Step-by-Step Calculation

Step 1: Calculate Single Block Entropy

For each block, we calculate how much randomness it removed: Simple Version: More leading zeros = more randomness removed Precise Formula:
Block Entropy = 1 / (2^leading_zeros)
Example:
  • Block with 16 leading zeros: 1/65,536 states removed
  • Block with 17 leading zeros: 1/131,072 states removed (twice as rare!)

Step 2: Calculate Chain Total

For an entire blockchain, we multiply all the individual block entropies together: Formula:
Total Chain Entropy = Block1 × Block2 × Block3 × ...
Example 3-Block Chain:
  • Block 1: 1/65,536
  • Block 2: 1/65,536
  • Block 3: 1/131,072
  • Total: (1/65,536) × (1/65,536) × (1/131,072) = 1 in 563 trillion
This means recreating this 3-block chain would require, on average, 563 trillion attempts!

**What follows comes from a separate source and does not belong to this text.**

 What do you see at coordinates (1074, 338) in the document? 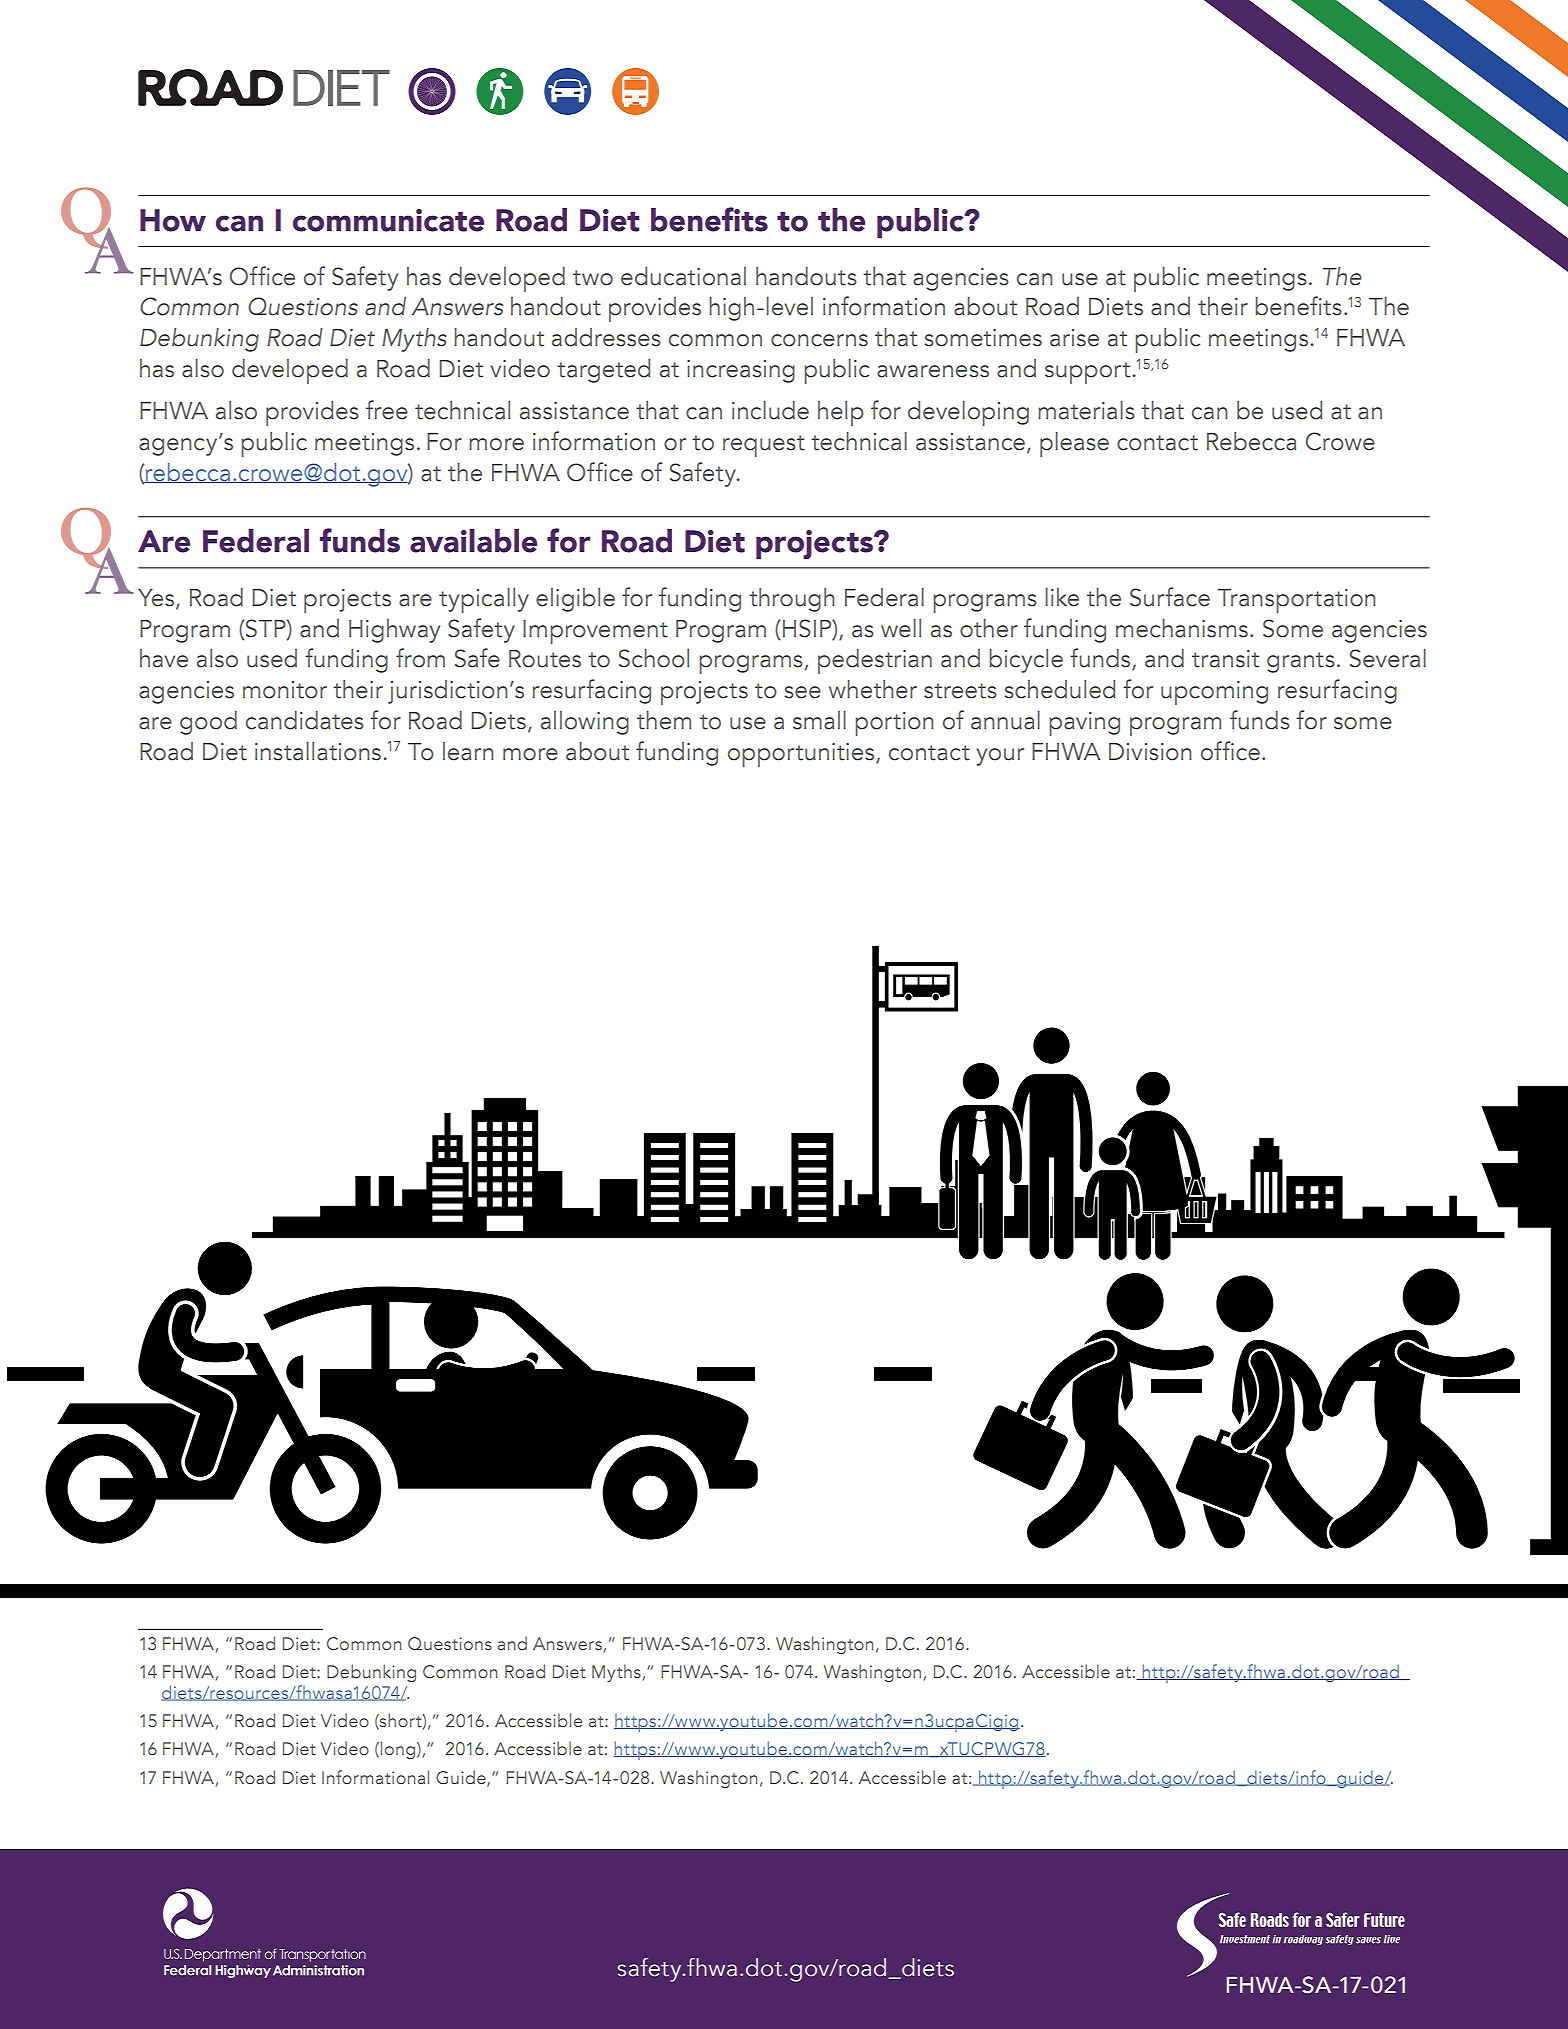
I see `arise` at bounding box center [1074, 338].
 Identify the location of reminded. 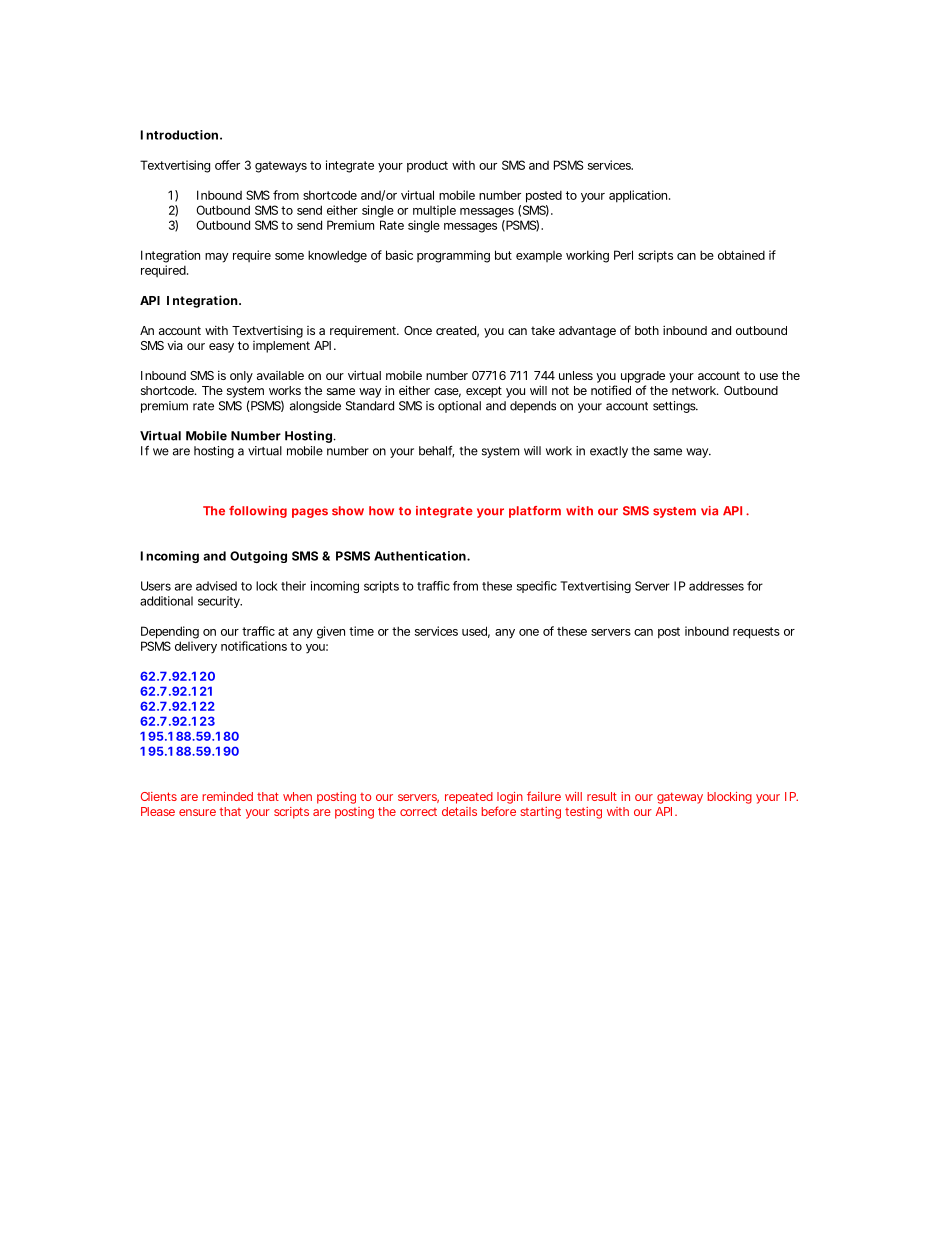
(227, 796).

Practical Implementation: Using Logarithms

The Problem: Those numbers get huge fast! After just 10 blocks, we’d be dealing with numbers so large they’re impossible to store efficiently. The Solution: Instead of storing the actual multiplication results, we use logarithms to convert multiplication into addition. How It Works:
  • Traditional storage: 1/65,536 × 1/65,536 × 1/131,072 = 0.000000000000234
  • Logarithmic storage: 16 + 16 + 17 = 49 bits of entropy
Benefits:
  • Manageable numbers: Addition instead of astronomical multiplication
  • Exact precision: No loss of accuracy in comparisons
  • Efficient storage: Quai uses 64 bits to store total entropy per chain
  • Easy comparison: Higher entropy number = more secure chain
The Final Formula:
Total Chain Entropy (in bits) = Block1_bits + Block2_bits + Block3_bits + ...
This mathematical trick allows Quai to precisely compare chains of any length while keeping the computation practical for real-world use.
Key Takeaway: PoEM measures the exact probability of recreating any blockchain, giving it perfect objectivity when choosing between competing chains. The chain that would be hardest to recreate always wins.